Exercise objective: Find "Open the Invoice Balance $25.63 selector" in the entries below; copy that line through the last, exactly, with no pictures.

Saved data entries

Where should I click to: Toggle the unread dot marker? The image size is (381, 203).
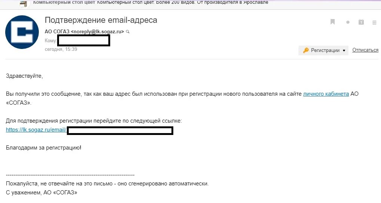[x=348, y=22]
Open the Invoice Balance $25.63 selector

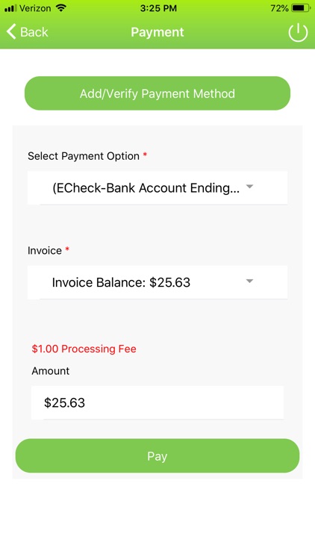[x=158, y=282]

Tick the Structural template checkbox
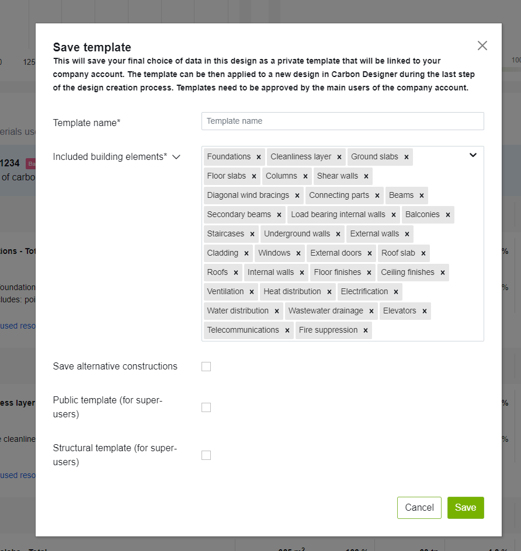206,455
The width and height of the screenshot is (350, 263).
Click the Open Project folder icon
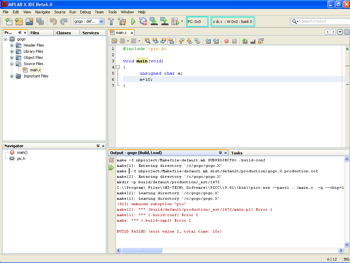click(29, 22)
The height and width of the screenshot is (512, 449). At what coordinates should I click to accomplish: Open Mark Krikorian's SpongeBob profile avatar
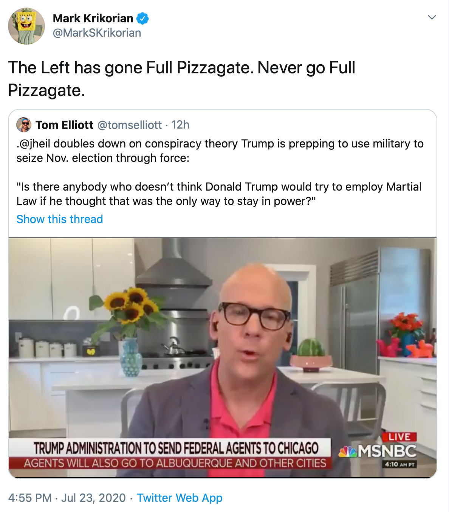26,26
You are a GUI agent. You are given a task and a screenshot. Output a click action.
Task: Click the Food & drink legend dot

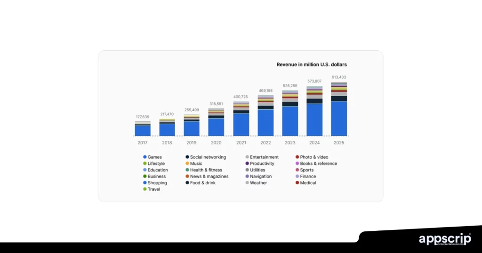pos(187,183)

Answer to the problem:
Open the Invoice Balance $25.63 selector

[x=158, y=282]

Tick the Structural template checkbox
206,455
The width and height of the screenshot is (350, 263).
Click the Open Project folder icon
click(29, 22)
The height and width of the screenshot is (512, 449). At what coordinates should I click to accomplish: Open Mark Krikorian's SpongeBob profile avatar
26,26
You are a GUI agent. You are given a task and a screenshot. Output a click action.
Task: Click the Food & drink legend dot

pos(187,183)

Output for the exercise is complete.